Несколько дней после беседы с Полом я и члены моей команды посвятили общению с родителями наших пациентов и другими членами местного сообщества. Мы рассказывали им о том, что проект оказался под угрозой и что нам нужна их помощь на слушании в городской администрации. В назначенный день члены нашей группы поддержки подвозили остальных до места слушания; а для тех, у кого не было возможности добраться на транспорте, нам пришлось арендовать несколько фургонов. Многие даже взяли выходной на работе. Отблагодарить людей за выделенное время и усилия мы могли только обедом: в Subway были закуплены сэндвичи. Всем прибывающим мы раздавали зеленые стикеры – символы поддержки проекта. Когда собрание началось, в помещении было полно людей, многим даже пришлось ждать в коридоре. Члены градостроительной комиссии разбирали один вопрос повестки за другим; и вот наконец пришла наша очередь. Небольшая группа людей вышла и выступила против проекта.

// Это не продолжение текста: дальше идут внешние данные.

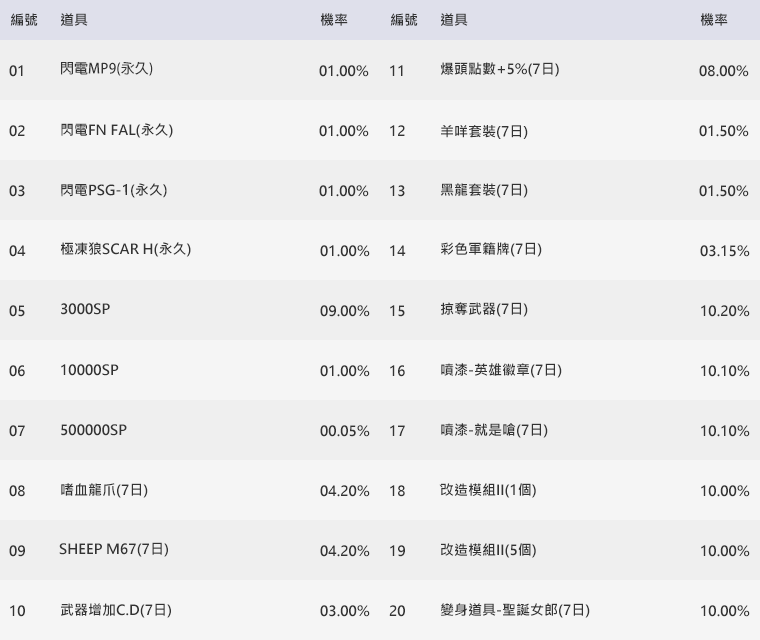Click the 噴漆-英雄徽章(7日) item

[501, 370]
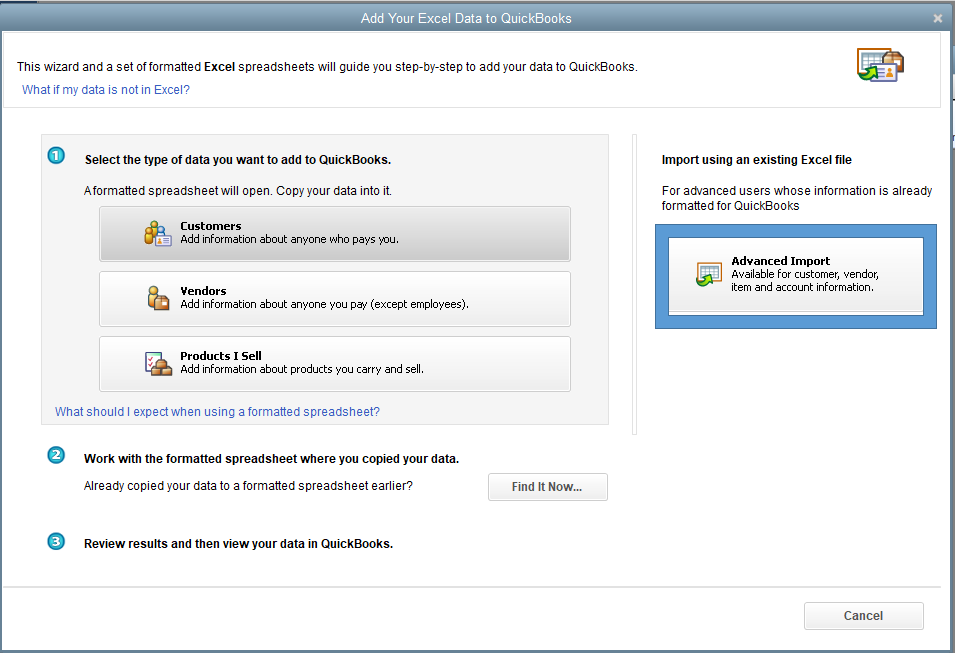Close the dialog with the title bar X

click(x=937, y=18)
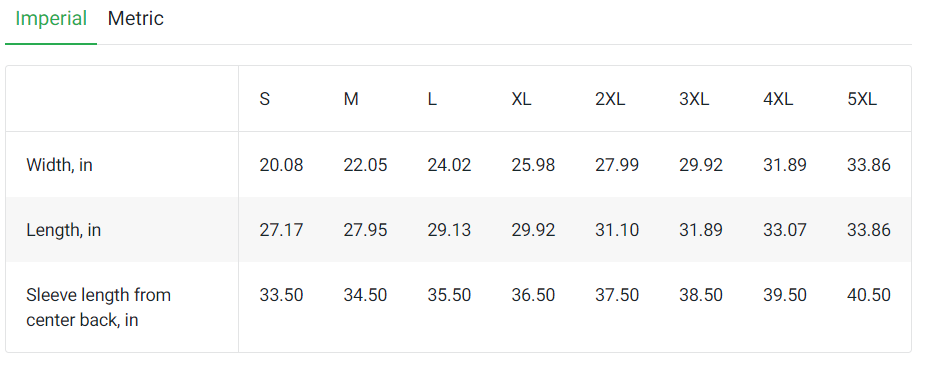Click the 31.10 length value for 2XL

click(617, 230)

А потом настало время наших сторонников.
Семья за семьей поднималась и выступала в нашу поддержку. Люди были всех цветов, размеров и форм. Некоторые даже пришли с детьми – и все рассказывали о том, что мы сделали для их семей, что наша помощь значила для них, какие еще услуги были им необходимы. Слушая выступающих, я отметила, как мое тело все больше расслабляется, и начала дышать полной грудью. В какой-то момент я обернулась к коллегам и утвердительно кивнула. Одно дело – слышать слова благодарности в приватной обстановке врачебного кабинета и совсем другое – стать свидетелем публичного признания пользы, которую мы принесли, да еще и такого эмоционального. Моя вера в наше дело тогда существенно окрепла. Я увидела своего рода прообраз нашего успеха: сообщество людей, которые страдали от доставшегося им по наследству НДО, сталкивались с препятствиями, усиливавшими исторические циклы маргинализации и насилия, – и тем не менее нашли в себе силы собраться вместе, чтобы бороться за улучшение жизни своих детей. Эти семьи подтверждали: мы сделаем что-то важное и эффективное. Порочный круг можно разорвать. Дети оставались в школах, а не пропадали на улицах. Родители учились общаться с детьми, вместо того чтобы отстраняться от них. Люди, стоявшие передо мной, видели в ЦОМ возможность ускорить исцеление их семей, да и сообщества в целом. Получается, у ЦОМ уже были главные составляющие успеха: доверие и поддержка людей, которым мы собирались служить.